Some of that drop can be attributed to the slew of child sex abuse scandals that have been the subject of too many headlines in the English-speaking world. In a separate Pew survey of approximately 1,000 self-described Catholics, 34 percent said clerical sex abuse and pedophilia was the most important problem facing the Catholic Church today. Nearly one in 10 said the church also faces a lack of credibility or trust, while 7 percent said it is socially out of touch.
A plurality of respondents said the “most important” way the Catholic Church currently aids society is by helping the poor and performing charitable works.
The new Pope Francis, a doctrinal conservative, is already known for identifying with the poor. Some higher-profile examples of that include his habit for using public transportation and, when he was appointed a cardinal, persuading hundreds of Argentines to not fly to Rome. Instead, he encouraged them to donate the money they would have spent on plane tickets to the poor.
Network, a Catholic social justice lobby based in the U.S., issued a statement calling for such a church leader after news of Pope Benedict XVI's resignation broke.

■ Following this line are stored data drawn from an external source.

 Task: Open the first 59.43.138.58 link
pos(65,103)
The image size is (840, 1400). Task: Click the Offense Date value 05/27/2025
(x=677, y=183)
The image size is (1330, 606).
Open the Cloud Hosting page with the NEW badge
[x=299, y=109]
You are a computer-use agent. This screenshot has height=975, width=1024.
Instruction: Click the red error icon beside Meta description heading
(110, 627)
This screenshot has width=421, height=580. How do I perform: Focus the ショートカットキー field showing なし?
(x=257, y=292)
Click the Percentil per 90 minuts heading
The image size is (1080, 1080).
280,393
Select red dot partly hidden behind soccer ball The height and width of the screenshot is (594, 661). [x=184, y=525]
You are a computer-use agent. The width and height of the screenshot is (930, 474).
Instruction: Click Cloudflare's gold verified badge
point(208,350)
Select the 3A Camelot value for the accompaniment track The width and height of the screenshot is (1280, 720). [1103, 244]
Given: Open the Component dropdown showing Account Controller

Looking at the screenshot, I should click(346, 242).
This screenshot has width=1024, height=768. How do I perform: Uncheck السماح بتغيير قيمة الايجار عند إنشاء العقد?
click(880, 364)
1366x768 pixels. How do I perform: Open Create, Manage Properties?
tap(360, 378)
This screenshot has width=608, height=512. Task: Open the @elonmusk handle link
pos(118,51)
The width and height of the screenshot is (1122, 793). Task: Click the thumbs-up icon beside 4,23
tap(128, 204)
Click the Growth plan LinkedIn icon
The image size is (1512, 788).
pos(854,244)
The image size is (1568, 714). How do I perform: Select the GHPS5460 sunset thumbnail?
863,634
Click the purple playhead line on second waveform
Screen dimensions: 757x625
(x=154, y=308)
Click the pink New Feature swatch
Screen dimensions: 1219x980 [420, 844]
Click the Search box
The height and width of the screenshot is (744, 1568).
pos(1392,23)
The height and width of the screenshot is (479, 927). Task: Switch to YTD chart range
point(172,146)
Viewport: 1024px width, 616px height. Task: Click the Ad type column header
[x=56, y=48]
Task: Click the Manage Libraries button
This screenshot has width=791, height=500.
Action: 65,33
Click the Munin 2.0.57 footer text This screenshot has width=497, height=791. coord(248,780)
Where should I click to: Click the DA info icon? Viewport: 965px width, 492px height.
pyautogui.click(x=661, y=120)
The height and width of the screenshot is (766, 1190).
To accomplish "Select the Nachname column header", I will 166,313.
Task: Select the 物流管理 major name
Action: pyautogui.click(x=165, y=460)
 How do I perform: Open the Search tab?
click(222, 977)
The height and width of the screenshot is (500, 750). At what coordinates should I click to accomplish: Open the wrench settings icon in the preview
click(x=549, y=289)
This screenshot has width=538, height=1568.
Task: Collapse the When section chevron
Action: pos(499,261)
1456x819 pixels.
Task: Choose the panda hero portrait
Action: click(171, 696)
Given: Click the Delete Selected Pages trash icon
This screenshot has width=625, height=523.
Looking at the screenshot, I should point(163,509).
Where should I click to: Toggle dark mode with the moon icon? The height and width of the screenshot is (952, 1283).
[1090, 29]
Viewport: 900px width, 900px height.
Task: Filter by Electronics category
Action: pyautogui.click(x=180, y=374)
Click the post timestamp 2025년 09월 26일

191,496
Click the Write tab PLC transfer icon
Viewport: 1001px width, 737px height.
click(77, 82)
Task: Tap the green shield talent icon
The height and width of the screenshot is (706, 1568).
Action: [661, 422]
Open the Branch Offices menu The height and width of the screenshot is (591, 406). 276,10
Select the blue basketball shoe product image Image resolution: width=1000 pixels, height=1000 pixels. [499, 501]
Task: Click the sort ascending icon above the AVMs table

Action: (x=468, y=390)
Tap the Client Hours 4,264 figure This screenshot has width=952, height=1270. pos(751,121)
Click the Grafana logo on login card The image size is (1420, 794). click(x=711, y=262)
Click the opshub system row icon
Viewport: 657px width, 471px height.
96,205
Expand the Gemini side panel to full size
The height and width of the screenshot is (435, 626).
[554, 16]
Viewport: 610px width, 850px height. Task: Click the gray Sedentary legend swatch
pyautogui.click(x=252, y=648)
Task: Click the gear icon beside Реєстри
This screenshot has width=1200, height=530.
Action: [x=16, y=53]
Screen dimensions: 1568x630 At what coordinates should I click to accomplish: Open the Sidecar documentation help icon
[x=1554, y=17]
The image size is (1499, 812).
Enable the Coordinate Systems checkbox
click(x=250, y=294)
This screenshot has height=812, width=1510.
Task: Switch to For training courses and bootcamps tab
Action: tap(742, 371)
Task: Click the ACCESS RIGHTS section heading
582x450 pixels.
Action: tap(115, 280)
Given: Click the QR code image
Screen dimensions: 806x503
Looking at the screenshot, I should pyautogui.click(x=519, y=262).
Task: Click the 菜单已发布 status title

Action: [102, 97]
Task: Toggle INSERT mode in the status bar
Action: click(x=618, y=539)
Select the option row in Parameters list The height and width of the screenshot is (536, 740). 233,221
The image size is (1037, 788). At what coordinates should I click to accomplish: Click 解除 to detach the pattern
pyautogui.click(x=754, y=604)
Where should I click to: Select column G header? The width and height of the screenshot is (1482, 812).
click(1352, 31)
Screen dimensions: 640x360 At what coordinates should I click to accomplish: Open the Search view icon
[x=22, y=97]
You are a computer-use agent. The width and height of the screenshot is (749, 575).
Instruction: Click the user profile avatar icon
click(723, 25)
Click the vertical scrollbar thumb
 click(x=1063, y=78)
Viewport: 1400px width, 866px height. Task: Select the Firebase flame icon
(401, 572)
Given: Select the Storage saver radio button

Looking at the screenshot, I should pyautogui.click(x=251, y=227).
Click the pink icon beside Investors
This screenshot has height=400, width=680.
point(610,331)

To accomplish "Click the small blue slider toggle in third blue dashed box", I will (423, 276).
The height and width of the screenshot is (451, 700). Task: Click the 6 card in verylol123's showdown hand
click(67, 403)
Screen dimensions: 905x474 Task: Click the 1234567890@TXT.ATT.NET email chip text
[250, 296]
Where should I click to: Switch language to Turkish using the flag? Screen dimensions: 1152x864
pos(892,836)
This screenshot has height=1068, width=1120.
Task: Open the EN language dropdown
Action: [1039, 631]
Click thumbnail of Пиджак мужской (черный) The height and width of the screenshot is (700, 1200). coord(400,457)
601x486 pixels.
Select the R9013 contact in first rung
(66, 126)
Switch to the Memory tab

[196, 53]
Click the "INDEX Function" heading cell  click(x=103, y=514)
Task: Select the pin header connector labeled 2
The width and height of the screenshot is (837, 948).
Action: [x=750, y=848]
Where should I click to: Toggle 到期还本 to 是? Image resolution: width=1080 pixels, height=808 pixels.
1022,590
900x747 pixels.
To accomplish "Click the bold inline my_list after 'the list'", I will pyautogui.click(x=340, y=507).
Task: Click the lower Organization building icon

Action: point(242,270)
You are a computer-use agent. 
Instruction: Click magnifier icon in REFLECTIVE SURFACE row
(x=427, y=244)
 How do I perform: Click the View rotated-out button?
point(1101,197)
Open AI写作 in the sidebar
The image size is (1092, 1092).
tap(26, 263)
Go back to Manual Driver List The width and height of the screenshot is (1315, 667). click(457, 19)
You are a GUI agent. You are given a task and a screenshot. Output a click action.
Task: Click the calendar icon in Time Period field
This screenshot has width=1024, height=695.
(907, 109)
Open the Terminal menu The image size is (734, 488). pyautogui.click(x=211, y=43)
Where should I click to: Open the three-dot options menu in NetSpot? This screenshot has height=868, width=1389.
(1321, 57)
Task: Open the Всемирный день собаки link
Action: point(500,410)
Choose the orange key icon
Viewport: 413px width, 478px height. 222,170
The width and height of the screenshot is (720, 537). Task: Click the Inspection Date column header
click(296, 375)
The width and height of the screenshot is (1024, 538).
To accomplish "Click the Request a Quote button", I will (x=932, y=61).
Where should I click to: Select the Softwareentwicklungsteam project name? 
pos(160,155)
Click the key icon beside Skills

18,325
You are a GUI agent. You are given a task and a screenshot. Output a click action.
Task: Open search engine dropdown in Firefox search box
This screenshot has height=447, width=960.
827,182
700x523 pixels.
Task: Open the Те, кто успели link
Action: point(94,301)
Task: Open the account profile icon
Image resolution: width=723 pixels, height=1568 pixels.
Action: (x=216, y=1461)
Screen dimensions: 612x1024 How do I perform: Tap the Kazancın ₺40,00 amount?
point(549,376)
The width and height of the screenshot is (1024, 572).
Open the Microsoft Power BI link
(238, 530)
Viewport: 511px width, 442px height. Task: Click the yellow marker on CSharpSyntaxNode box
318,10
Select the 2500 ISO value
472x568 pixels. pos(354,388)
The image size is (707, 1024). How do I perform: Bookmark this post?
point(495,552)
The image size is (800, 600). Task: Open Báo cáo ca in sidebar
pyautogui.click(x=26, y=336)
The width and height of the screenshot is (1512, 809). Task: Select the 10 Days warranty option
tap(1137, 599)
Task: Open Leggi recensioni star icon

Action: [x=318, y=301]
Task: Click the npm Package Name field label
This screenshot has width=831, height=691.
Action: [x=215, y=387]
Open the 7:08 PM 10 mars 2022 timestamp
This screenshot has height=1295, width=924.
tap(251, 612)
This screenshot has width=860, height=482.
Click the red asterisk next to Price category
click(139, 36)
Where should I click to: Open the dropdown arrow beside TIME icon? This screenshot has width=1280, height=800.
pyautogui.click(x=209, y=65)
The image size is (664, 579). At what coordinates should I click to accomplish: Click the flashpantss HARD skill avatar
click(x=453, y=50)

“At this time of transition, we are praying for the pope and for the church as a whole. We pray especially that our leaders will effectively address current divisions within the church. We believe that this can be accomplished most effectively through pastoral, compassionate leadership,” the group said in a statement.
Just last summer, the Vatican released a sharp critique of American nuns -- such as the nuns who participate in Network -- for challenging church teachings on homosexuality and the male-only priesthood, in addition to making other public statements that "disagree or challenge the bishops." The Vatican also said American sisters were devoting too much time to poverty reduction and economic injustice, while keeping "silent" on social issues such as abortion and gay marriage.
Cardinal Timothy Dolan of New York, the president of the United States Conference of Catholic Bishops, said the selection of the man now known as Francis I was “an inspired choice.”
“The election of Cardinal Jorge Mario Bergoglio, who has taken the name Francis I, marks a great milestone in our church. As successor to Peter, our first pope, Pope Francis I stands as the figure of unity for all Catholics wherever they reside,” Dolan said in a statement. “The bishops of the United States thank God for the guidance of the Holy Spirit and the inspired choice of the College of Cardinals.”